逐字照抄讲vacuum截断操作的原文，从“执行truncate操作部分”开始，一直抄到“uncate操作都是一样的。”为止。

┌─ 原文段落

细说vacuum的truncate操作

引入

表级别的storage parameter参数vacuum_truncate是在PG12后引入的，加入该参数用来控制是否回收表尾部的空闲空间，在之前的版本中默认是一直回收表尾部的空闲空间。在执行表的尾部空闲空间时，会对表添加 ACCESS EXCLUSIVE lock，这是最严格的锁，会堵塞对表的所有操作。

Add vacuum_truncate reloption.
vacuum_truncate controls whether vacuum tries to truncate off
any empty pages at the end of the table. Previously vacuum always
tried to do the truncation. However, the truncation could cause
some problems; for example, ACCESS EXCLUSIVE lock needs to
be taken on the table during the truncation and can cause
the query cancellation on the standby even if hot_standby_feedback
is true. Setting this reloption to false can be helpful to avoid
such problems.

Author: Tsunakawa Takayuki
Reviewed-By: Julien Rouhaud, Masahiko Sawada, Michael Paquier, Kirk Jamison and Fujii Masao
Discussion: https://postgr.es/m/CAHGQGwE5UqFqSq1=kV3QtTUtXphTdyHA-8rAj4A=Y+e4kyp3BQ@mail.gmail.com

执行truncate操作部分是在函数lazy_truncate_heap中执行的，大题流程如下：

首先调用ConditionalLockRelation对表尝试获取AccessExclusiveLock锁
如果拿不到锁，会重试100次，如果还没拿到就会退出，不再进行表尾部空闲块的truncate操作
在拿到独占锁之前，表的总page数量是有可能增加的，所以会对比页数是否增加，如果有增加则会退出执行truncate，因为增加的page中可能有新记录
如果页数没有增加，会对表尾部空闲页再重新扫一遍以确认是否页真为空，在确认期间是一直持有独占锁的

需要注意的是，表尾部空闲页的truncate，pg是通过扫描整个buffer pool来实现的，具体代码调用路径如下：

lazy_truncate_heap->RelationTruncate->smgrtruncate->DropRelFileNodeBuffers

所以，buffer pool越大，独占锁加的时间越久，对表的堵塞也就越久。这里和执行drop/truncate操作都是一样的。

└─
┌─ 记录摘录

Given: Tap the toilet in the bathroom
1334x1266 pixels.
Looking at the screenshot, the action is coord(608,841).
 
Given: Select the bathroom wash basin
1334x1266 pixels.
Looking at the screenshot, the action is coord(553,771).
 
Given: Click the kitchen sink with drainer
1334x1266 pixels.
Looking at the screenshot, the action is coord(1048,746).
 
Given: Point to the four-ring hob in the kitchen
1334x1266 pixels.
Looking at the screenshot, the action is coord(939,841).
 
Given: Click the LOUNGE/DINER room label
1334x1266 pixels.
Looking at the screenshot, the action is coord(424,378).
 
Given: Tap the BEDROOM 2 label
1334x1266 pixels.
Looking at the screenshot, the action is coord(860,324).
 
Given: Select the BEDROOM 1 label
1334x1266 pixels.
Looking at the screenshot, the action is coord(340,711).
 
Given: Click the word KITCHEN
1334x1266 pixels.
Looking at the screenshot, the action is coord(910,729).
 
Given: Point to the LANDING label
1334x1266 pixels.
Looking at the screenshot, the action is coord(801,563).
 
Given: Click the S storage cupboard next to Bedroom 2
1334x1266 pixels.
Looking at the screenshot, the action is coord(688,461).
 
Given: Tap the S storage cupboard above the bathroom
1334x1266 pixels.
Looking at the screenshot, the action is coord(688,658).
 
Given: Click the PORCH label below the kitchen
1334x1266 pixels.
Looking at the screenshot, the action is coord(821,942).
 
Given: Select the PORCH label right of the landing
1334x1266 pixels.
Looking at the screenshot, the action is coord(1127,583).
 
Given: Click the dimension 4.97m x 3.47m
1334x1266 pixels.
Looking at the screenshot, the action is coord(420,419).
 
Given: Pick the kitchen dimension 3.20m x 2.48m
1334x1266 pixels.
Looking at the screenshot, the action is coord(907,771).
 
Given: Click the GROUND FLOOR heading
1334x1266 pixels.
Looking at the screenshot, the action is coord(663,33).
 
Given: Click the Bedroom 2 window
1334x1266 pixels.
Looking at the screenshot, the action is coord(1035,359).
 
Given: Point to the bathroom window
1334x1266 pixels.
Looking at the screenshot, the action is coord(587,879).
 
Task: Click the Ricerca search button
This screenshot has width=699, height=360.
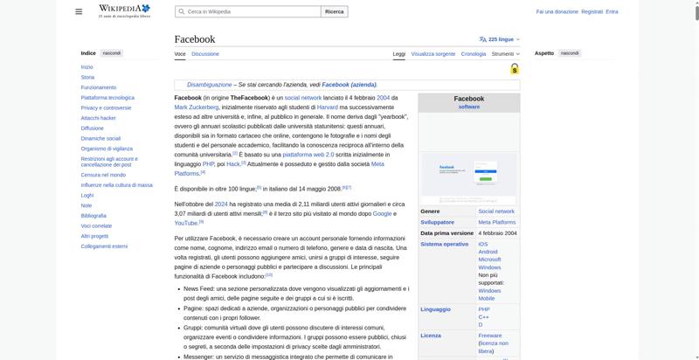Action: tap(335, 11)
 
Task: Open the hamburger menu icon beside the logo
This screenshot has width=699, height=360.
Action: tap(79, 11)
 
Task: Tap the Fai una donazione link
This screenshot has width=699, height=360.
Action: tap(557, 11)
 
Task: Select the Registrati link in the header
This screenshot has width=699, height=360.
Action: tap(592, 11)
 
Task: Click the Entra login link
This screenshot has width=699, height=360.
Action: tap(612, 11)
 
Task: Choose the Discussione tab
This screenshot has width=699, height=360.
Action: tap(205, 54)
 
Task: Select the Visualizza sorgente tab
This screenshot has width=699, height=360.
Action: tap(433, 54)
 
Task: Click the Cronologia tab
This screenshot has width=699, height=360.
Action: tap(474, 54)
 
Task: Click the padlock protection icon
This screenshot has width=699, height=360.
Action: tap(515, 69)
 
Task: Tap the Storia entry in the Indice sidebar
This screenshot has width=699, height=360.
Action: tap(87, 77)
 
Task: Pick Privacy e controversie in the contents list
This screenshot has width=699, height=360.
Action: tap(106, 107)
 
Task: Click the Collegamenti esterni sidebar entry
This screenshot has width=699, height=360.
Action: tap(104, 246)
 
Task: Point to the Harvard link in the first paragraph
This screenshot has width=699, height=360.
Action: tap(327, 107)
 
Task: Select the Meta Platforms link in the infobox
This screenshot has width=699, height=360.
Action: tap(496, 222)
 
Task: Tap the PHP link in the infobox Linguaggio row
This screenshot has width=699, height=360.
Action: tap(484, 309)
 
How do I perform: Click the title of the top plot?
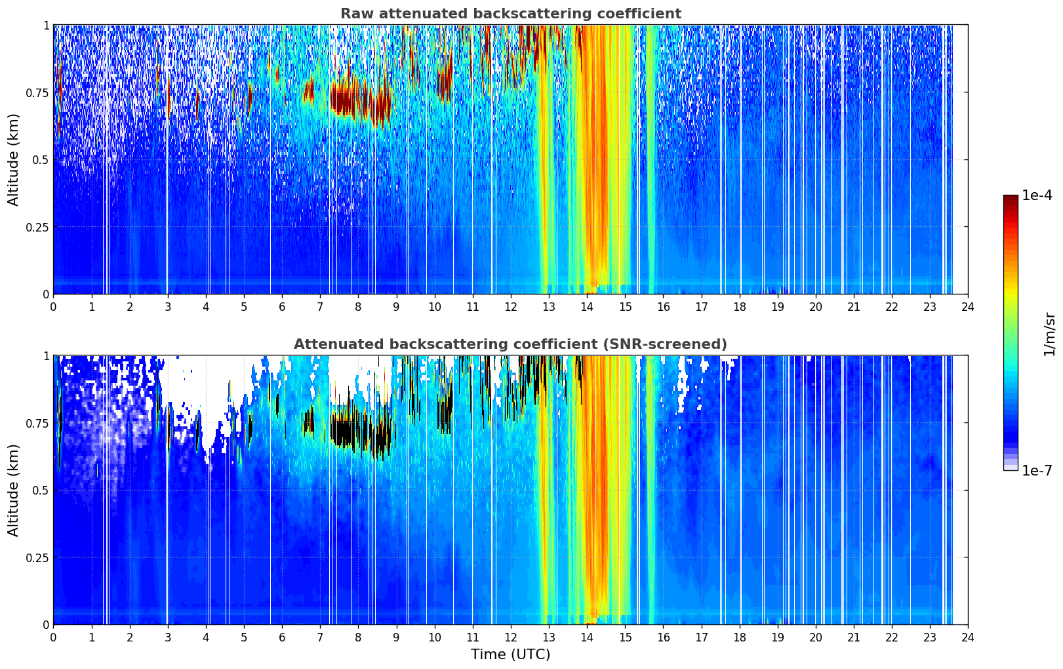pos(511,13)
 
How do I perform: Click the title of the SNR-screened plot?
pos(511,344)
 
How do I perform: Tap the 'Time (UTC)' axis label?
pos(511,655)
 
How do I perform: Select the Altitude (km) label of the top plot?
pos(13,160)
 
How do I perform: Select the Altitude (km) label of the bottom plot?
pos(13,490)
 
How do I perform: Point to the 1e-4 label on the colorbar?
pos(1037,195)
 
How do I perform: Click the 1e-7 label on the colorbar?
pos(1037,471)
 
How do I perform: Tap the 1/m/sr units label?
pos(1049,334)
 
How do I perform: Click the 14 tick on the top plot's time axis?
pos(587,306)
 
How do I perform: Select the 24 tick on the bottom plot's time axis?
pos(968,638)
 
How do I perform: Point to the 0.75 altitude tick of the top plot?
pos(37,92)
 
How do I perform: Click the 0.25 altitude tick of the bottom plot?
pos(37,558)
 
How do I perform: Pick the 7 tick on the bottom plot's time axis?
pos(320,638)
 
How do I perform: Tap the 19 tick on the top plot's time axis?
pos(777,306)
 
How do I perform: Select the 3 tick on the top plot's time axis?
pos(167,306)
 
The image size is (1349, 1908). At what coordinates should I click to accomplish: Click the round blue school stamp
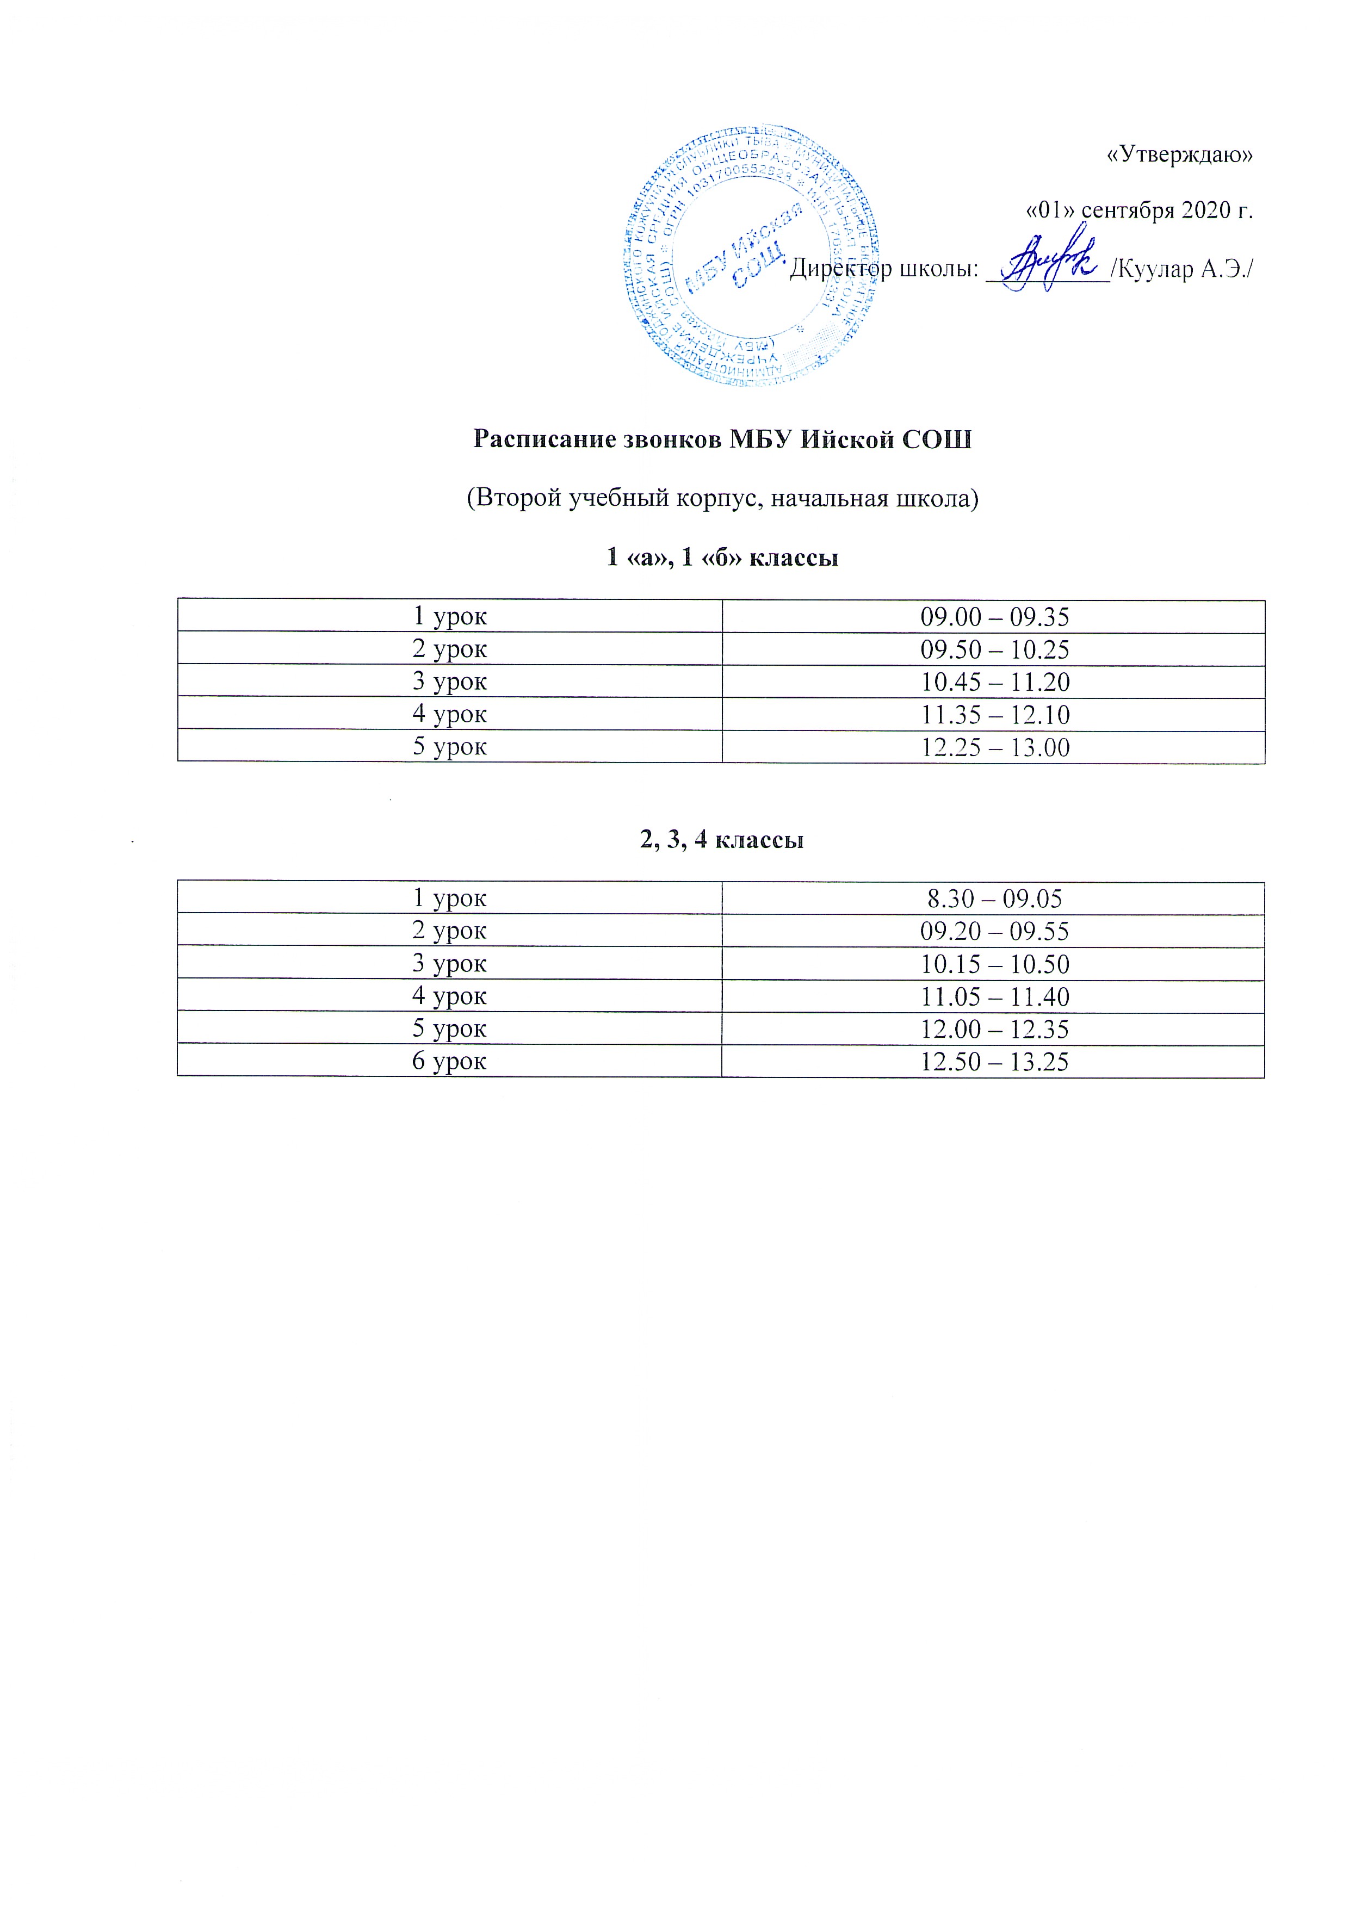(751, 258)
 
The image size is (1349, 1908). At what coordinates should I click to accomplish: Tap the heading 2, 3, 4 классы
(721, 839)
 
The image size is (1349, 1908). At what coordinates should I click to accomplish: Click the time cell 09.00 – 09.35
(994, 617)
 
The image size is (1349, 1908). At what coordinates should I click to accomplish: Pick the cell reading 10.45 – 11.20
(994, 682)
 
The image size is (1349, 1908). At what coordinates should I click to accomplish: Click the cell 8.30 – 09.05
(994, 899)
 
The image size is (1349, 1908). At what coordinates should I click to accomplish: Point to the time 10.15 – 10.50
(994, 964)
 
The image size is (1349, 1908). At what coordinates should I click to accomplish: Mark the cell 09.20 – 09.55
(994, 931)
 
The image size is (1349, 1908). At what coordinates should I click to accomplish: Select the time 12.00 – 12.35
(994, 1030)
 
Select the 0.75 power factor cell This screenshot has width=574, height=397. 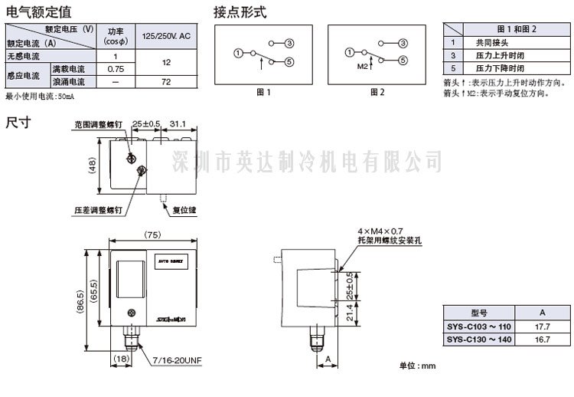115,69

└─

● **参考解答**
执行truncate操作部分是在函数lazy_truncate_heap中执行的，大题流程如下：

首先调用ConditionalLockRelation对表尝试获取AccessExclusiveLock锁
如果拿不到锁，会重试100次，如果还没拿到就会退出，不再进行表尾部空闲块的truncate操作
在拿到独占锁之前，表的总page数量是有可能增加的，所以会对比页数是否增加，如果有增加则会退出执行truncate，因为增加的page中可能有新记录
如果页数没有增加，会对表尾部空闲页再重新扫一遍以确认是否页真为空，在确认期间是一直持有独占锁的

需要注意的是，表尾部空闲页的truncate，pg是通过扫描整个buffer pool来实现的，具体代码调用路径如下：

lazy_truncate_heap->RelationTruncate->smgrtruncate->DropRelFileNodeBuffers

所以，buffer pool越大，独占锁加的时间越久，对表的堵塞也就越久。这里和执行drop/truncate操作都是一样的。